Thanks again whosrdaddy!

 

[whosrdaddy]

a star for you too, because this is no easy stuff.
glad you found the answer!





-----------------------------------------------------
What You See Is What You Get
Never underestimate tha powah of tha google!

 

[Griffyn]

After all that, it appears Windows only waits 60 seconds before killing any process launched via this method - way to short for most backups.
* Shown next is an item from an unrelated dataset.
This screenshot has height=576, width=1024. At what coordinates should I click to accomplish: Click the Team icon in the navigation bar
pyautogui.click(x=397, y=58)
I tried discarding everything a having a service application with an OnShutdown event handler that did the same thing, but Windows only waits 5 seconds(!) before killing it. Considering some computers are taking 5-10 hours to do their backup, this approach is entirely inappropriate for this task.

So, after all that, I'm going to do things the other way around. Train the users to double-click their Backup icon (I may just name it Shutdown to keep things simple), and the last program to run during the batch process will shutdown windows.